La radicalisation, un problème économique ou d’identité ?

Plusieurs études sur les causes du djihadisme convergent pour dire que le contexte économique compte moins que les motivations personnelles : « les facteurs qui provoquent le déclin ou l’essor de l’islam radical semblent liés à des questions d’identité, et non à des difficultés économiques ». Le cas de Égypte est particulièrement éclairant à ce sujet. Contrairement à ce qui avait été initialement annoncé par le gouvernement islamiste proche des Frères musulmans ayant succédé à Hosni Moubarak, ce ne sont pas des Bédouins qui sont responsables des récents attentats du Sinaï. Ce sont « des jeunes issus de l’élite socio-économique égyptienne ». On est loin du cliché du « jeune de banlieue, sans éducation et laissé pour compte » !
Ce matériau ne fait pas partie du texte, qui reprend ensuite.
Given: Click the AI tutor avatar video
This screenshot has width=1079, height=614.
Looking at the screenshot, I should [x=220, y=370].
Ce constat pourrait fort bien s’appliquer également à l’Europe. Cela donne une toute autre perspective aux propos du ministre de l’Intérieur : L’« islamisme radical se nourrit de fantasmes, de haine, à l’égard de notre pays et des juifs ». La lutte antiterroriste deviendrait encore plus ardue, car au-delà des réseaux traditionnels, il faudrait se confronter à d’autres profils, encore plus difficiles à repérer et à traquer.

Comment lutter contre ce fléau ?

Pour lutter contre le fléau de l’islamisme radical, il faut tout d’abord la volonté politique, et résister à la dictature des « évidences ». Le « profil type » du candidat au jihad ne se restreint pas à une classe d’âge, une population ou un milieu social particulier. La mouvance terroriste, quelque soit l’idéologie, se nourrit partout où elle trouve des personnes en situation de fragilité, sans exclusivité aucune. Ensuite, étant donné la variabilité des profils, il est indispensable de se donner les moyens d’agir, et cela à plusieurs niveaux tant en termes de traitement que de prévention.
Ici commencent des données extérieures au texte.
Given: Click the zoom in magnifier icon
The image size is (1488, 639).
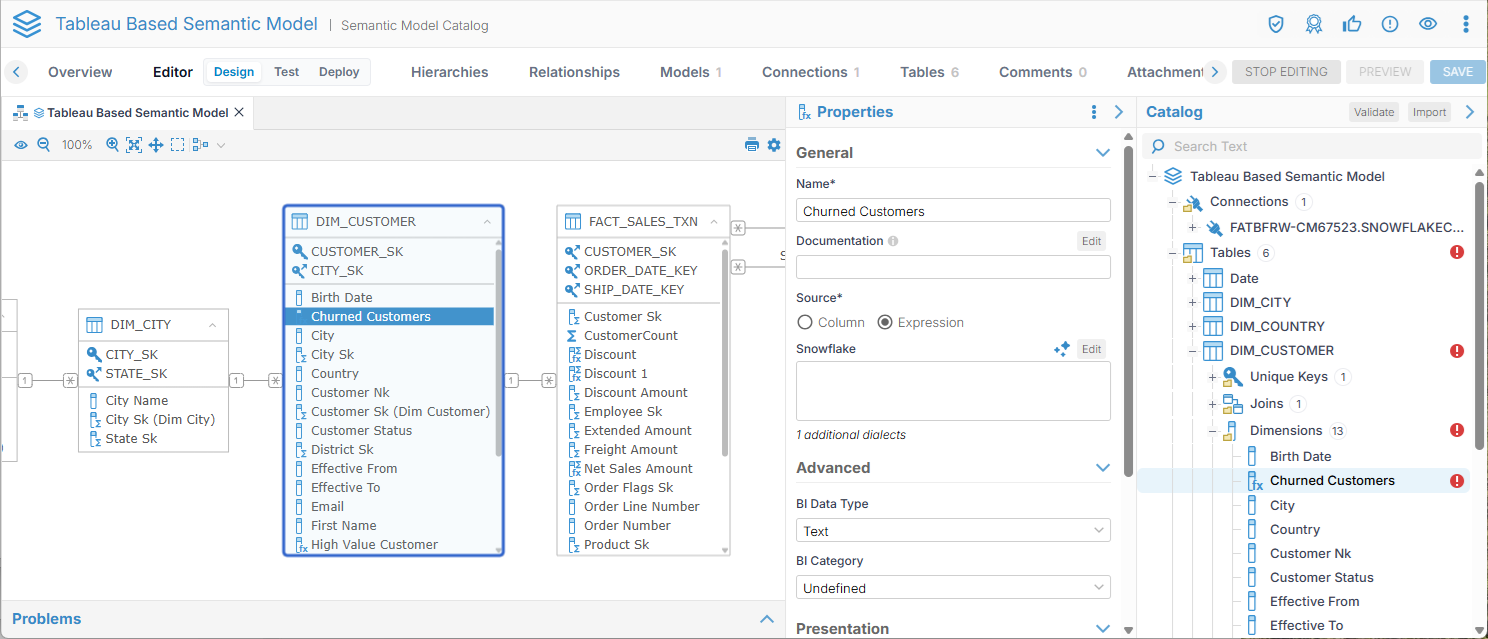Looking at the screenshot, I should click(x=113, y=145).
Internet et les réseaux sociaux : De nombreux rapports, dont un du Sénat américain publié en mai 2008, ont pointé du doigt la place centrale qu’occupe internet dans la « guerre médiatique pour les cœurs et les esprits », comme le dit Ayman al-Zawahiri, le successeur de Ben Laden à la tête d’Al-Qaïda. Au-delà de la « cyberguerre » qui n’en est qu’à ses débuts, le Web est devenu une véritable arme au service du jihad. C’est un moyen très efficace de propagande qui permet tout à la fois de véhiculer des informations, de susciter de « nouvelles vocations » et de préparer des opérations. Par ce réseau planétaire virtuel, même si des Mohamed Merah, des Jérémy Louis-Sidney ou « des diplômés de littérature égyptienne » ne se sont jamais rencontrés, ils participent grâce à lui de la même mouvance, et appartiennent donc à un même plan d’ensemble. A cet effet, un projet de loi a été présenté le 3 octobre en conseil des ministres qui viserait les hébergeurs et les sites, mais pas les utilisateurs, contrairement au dispositif existant en matière de pédophilie. Cela sera-t-il suffisant ?

Le volet juridique et carcéral : Le projet de loi qui vient d’être évoqué précédemment devrait combler une lacune majeure mise en évidence dans l’affaire Merah. Jusqu’à présent, les enquêteurs étaient limités dans leurs investigations par l’absence de « délit de l’entraînement au djihad ». Les futures dispositions devraient permettre d’agir sur les français qui partent s’entrainer à l’étranger.

Un autre point essentiel à traiter est celui des conversions de sujets fragilisés à l’islam radical durant leur séjour en prison, sous l’influence d’éléments radicaux déjà écroués. Il s’agit d’un sujet délicat pour lequel il n’existe pas de recette miracle. Au delà de la vigilance la plus extrême, et de la mise à disposition dans les lieux de détention d’aumôniers musulmans préparés à gérer ce type de situation, cela passe sans doute par une amélioration des conditions carcérales. En pleine crise économique, alors que les arbitrages entre ministères sont tendus, il ne sera sans doute pas aisé de faire passer cette idée auprès du grand public. Et pourtant, c’est durant leur incarcération qu’une bonne partie des futurs jihadistes vont commencer leur funeste parcours.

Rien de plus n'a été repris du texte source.